En su primer semestre (solo hizo un año antes de saltar a la NBA dadas sus opciones de ser top 3) ya estudiaba un posgrado en estudios culturales en el deporte. Aprendió español y se propuso llegar a los 25 años con tres idiomas más. No come carne, adora el ajedrez, le encanta el fútbol (sobre todo el Barcelona y el Arsenal), uno de sus referentes es Leo Messi y, ya instalado en Boston, estrechó vínculos con la Universidad de Harvard. Con el equipo de baloncesto y también con los grupos de estudio a los que empezó a dar charlas que preparaba meticulosamente en su Ipad. En ellas, hablaba de racismo estructural, de las protestas de deportistas como Colin Kaepernick y de la necesidad del cambio social que después reclamó desde las calles. “Si no tuviera el baloncesto, ¿Qué habría sido de mí? Solo porque el deporte me haya dado la opción de saltarme algunas barreras que siguen existiendo en nuestra sociedad, ¿tengo que olvidarme de la gente que no puede hacerlo? Si no tuviera el baloncesto, estaría canalizando de forma violenta mi energía? Hay chicos en América que viven sin poder hacerse esas preguntas”, dijo en una de esas conversaciones con los alumnos de Harvard, donde valoraron muy positivamente su impacto como estrella de la NBA interesada en la educación por encima de casi cualquier otro valor: “Hace que querer ser culto sea algo cool”.

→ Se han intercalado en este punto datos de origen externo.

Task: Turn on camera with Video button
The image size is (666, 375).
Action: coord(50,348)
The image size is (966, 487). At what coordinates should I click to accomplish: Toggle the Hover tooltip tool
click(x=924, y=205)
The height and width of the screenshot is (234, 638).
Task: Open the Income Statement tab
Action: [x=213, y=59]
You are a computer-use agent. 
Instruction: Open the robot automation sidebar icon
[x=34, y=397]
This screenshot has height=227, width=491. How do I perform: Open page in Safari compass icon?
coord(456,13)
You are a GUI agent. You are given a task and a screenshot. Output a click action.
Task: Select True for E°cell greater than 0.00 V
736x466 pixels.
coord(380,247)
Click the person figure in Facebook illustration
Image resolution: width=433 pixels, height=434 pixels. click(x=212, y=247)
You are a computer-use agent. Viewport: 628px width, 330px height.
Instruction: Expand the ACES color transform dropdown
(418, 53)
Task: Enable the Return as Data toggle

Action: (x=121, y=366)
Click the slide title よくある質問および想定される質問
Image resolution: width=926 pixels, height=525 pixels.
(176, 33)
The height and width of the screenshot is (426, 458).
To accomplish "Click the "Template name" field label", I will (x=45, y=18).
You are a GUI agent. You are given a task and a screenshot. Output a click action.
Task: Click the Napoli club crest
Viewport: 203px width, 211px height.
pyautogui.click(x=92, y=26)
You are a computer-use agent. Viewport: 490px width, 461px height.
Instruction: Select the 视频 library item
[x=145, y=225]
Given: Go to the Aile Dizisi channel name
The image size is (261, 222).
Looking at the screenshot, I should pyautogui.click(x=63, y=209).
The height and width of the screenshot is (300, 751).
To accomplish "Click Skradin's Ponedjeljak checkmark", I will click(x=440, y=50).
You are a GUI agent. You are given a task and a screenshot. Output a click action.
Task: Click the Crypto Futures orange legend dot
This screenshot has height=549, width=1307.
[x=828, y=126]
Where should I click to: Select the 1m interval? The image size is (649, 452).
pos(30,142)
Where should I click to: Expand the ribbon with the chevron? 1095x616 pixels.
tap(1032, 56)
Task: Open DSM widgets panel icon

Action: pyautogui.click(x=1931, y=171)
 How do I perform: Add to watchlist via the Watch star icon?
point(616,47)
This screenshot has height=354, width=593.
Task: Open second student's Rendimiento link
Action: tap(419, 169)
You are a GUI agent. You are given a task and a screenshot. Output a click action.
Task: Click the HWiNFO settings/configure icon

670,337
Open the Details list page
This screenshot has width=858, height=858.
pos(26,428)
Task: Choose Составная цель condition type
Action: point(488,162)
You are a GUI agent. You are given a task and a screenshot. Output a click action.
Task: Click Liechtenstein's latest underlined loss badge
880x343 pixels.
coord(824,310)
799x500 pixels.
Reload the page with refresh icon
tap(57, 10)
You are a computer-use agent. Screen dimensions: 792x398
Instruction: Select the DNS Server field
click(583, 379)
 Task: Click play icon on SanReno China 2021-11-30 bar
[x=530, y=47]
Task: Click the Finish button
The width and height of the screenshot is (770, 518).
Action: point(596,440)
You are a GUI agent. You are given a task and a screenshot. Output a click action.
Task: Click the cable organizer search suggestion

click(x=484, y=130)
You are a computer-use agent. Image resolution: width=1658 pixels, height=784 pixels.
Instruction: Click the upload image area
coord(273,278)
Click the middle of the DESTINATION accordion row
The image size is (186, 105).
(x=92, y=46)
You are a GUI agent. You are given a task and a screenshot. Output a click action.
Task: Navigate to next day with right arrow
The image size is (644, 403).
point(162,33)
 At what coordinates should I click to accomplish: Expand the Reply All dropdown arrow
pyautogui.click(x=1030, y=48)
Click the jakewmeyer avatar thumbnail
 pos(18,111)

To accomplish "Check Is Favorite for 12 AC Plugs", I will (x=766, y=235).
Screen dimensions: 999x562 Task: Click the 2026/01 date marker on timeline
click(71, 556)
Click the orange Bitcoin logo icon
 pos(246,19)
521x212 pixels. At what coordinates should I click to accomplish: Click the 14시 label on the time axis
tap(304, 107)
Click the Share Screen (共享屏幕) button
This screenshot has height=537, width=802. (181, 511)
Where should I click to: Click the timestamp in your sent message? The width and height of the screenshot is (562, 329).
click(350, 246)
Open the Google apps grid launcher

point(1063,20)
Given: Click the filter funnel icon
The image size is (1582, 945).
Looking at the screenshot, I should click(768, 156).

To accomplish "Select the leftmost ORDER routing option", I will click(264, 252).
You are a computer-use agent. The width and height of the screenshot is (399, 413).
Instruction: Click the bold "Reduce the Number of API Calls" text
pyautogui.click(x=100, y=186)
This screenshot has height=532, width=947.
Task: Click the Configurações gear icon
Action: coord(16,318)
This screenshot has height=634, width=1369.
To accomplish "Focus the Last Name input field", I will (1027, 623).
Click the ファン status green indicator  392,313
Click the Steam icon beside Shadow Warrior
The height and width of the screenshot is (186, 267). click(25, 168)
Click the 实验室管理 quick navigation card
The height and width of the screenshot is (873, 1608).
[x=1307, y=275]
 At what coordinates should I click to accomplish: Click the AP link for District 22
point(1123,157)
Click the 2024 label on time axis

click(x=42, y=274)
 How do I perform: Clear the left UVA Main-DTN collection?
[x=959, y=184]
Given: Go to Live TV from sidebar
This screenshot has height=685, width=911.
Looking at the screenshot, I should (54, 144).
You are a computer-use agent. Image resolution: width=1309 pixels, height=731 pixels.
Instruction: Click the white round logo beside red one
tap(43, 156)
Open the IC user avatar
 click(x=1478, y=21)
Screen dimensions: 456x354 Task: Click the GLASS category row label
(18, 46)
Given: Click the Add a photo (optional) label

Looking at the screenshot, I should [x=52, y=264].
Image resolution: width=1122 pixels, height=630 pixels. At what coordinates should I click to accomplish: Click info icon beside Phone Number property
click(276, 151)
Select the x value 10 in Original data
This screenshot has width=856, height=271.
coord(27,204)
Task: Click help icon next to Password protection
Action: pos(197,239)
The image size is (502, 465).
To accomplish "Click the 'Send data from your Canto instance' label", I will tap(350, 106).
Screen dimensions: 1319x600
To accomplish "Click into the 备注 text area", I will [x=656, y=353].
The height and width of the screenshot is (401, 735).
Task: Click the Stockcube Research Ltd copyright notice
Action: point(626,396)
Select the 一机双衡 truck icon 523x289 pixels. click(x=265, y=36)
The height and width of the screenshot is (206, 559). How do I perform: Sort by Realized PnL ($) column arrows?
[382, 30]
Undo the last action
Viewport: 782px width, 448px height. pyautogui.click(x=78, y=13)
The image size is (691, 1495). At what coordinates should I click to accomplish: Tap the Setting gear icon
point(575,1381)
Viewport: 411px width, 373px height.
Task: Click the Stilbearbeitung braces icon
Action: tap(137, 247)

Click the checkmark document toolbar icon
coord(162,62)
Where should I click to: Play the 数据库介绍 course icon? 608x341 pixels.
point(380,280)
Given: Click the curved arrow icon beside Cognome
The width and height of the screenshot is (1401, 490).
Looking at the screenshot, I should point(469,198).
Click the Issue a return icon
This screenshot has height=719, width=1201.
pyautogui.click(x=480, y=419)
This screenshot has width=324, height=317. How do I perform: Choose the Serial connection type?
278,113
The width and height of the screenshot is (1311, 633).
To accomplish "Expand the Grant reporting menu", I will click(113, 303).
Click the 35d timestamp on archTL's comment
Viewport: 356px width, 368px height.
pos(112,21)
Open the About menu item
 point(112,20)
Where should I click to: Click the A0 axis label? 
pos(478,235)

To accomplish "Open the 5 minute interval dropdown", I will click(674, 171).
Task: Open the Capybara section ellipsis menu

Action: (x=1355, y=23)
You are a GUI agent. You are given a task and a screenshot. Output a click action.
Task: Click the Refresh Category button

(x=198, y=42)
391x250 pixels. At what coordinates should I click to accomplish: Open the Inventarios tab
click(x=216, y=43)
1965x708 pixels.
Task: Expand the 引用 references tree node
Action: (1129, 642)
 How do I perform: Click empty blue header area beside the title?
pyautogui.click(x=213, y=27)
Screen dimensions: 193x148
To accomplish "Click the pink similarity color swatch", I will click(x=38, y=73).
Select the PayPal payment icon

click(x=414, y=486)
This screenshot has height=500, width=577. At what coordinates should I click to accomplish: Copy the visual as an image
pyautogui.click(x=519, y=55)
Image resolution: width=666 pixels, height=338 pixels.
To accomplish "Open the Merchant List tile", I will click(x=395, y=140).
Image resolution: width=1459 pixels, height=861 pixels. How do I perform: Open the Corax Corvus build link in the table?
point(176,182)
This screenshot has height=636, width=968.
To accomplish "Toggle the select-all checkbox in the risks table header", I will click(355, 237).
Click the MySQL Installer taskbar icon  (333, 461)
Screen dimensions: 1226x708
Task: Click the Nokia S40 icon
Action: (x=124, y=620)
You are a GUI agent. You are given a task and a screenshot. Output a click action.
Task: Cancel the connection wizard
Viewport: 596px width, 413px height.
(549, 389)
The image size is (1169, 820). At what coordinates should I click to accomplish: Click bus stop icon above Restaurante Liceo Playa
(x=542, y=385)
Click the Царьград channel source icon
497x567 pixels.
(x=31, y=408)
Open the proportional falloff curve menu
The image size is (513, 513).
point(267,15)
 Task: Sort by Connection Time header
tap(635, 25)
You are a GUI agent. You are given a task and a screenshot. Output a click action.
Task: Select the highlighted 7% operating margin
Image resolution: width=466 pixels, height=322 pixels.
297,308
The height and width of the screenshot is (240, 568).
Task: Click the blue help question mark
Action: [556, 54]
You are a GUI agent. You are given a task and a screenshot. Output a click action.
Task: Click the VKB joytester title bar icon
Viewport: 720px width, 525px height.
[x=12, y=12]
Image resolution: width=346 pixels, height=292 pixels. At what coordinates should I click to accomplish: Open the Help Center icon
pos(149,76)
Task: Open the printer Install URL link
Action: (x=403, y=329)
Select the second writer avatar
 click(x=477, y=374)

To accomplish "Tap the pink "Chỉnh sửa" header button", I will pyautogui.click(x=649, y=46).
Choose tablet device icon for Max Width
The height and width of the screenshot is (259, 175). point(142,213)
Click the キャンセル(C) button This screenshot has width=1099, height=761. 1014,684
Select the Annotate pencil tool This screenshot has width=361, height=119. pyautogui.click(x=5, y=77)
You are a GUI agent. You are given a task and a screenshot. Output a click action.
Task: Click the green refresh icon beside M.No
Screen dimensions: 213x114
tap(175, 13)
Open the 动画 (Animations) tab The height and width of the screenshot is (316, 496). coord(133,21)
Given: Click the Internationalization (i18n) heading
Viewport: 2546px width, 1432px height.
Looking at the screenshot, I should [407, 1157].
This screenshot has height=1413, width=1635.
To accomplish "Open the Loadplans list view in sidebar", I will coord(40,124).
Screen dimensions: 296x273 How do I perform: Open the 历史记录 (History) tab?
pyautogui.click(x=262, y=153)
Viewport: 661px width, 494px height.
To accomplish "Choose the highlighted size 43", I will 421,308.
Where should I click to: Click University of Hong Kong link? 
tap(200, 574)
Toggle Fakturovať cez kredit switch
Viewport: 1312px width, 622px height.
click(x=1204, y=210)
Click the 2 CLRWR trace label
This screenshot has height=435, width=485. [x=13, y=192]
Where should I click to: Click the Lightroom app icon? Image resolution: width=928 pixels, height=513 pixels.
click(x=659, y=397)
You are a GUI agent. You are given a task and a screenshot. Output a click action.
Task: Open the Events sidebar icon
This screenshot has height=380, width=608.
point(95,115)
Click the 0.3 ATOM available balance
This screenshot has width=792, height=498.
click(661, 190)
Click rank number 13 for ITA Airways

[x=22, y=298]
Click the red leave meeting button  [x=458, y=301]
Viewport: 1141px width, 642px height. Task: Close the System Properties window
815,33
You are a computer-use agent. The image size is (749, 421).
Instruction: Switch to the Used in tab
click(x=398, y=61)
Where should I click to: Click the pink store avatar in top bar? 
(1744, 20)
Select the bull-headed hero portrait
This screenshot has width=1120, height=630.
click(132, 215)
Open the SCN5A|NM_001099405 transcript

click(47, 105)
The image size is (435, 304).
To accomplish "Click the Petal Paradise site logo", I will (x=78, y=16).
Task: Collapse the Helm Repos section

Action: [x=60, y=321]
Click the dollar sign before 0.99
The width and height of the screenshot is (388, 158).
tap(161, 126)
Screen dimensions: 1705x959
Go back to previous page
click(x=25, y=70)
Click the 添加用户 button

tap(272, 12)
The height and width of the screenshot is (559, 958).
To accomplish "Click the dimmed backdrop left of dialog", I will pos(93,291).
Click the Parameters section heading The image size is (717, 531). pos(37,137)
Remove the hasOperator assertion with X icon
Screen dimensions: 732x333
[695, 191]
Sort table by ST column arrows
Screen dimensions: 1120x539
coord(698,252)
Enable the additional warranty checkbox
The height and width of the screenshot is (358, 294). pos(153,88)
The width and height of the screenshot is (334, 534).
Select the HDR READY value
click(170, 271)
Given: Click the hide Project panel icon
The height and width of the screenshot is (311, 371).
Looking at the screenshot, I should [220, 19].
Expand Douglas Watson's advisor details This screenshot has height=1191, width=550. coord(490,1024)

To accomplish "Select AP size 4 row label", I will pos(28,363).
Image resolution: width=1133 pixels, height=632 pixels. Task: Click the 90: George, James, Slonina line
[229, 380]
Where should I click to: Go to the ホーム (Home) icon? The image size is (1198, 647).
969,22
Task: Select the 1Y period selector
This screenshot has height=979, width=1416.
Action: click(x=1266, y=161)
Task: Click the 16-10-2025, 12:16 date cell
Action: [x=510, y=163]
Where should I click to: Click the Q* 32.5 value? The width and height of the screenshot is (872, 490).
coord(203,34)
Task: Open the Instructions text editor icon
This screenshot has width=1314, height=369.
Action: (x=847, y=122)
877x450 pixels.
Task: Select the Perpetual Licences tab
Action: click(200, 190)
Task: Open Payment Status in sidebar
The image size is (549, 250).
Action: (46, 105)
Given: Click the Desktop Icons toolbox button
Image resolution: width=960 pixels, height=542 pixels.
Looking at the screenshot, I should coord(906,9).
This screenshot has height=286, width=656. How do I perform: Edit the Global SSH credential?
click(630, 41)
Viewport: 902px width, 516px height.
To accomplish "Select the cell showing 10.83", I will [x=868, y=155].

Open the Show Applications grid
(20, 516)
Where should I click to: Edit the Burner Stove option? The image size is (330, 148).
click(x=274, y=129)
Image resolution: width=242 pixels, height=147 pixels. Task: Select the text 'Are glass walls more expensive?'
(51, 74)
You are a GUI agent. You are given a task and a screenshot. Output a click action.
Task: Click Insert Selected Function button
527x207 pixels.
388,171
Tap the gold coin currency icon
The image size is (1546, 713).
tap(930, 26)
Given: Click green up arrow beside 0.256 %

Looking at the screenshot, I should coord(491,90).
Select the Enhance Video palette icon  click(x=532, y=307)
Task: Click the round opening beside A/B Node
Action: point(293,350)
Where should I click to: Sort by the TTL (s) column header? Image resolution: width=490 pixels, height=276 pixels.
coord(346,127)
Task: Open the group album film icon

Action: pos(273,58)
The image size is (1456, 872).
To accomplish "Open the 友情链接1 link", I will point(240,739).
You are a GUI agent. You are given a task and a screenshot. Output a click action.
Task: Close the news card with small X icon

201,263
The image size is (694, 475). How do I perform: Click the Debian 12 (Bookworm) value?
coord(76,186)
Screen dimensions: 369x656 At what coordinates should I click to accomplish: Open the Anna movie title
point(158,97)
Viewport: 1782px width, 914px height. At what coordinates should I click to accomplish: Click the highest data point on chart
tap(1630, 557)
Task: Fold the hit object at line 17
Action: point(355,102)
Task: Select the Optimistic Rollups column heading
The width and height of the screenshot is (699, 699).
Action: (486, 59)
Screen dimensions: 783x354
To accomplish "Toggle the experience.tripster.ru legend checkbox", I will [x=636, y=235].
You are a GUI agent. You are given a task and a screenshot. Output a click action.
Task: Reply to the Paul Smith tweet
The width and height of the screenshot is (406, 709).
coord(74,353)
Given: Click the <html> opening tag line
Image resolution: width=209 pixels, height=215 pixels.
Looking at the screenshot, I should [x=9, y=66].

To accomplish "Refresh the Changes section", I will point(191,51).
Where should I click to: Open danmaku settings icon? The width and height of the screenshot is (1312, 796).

Soy como soy, o lo tomas o lo dejas. No voy a avergonzar a nadie, pero tampoco voy a dejar de comportarme a mí manera”, decía antes del draft, en aquel reportaje de Spears que lo definía como “un hombre del renacimento para la NBA”. En Berkeley jugaba en los Golden Bears, compartía piso con Ivan Rabb (número 35 en el draft de 2017) y se apasionó por el ajedrez, un juego cuyas lógicas le recuerdan a las de la vida: “Cuando llegaba a las primeras clases me miraban como si me hubiera equivocado de aula”. En la NBA, al principio, también se le miró con cierta extrañeza, pero persistió. Y ahora es el mejor jugador de la Finales y un campeón que firmó hace menos de un año el que en su momento era el contrato más grande la historia. Así que está claro que esa forma de ser, ese comportarse a su manera, ha funcionado.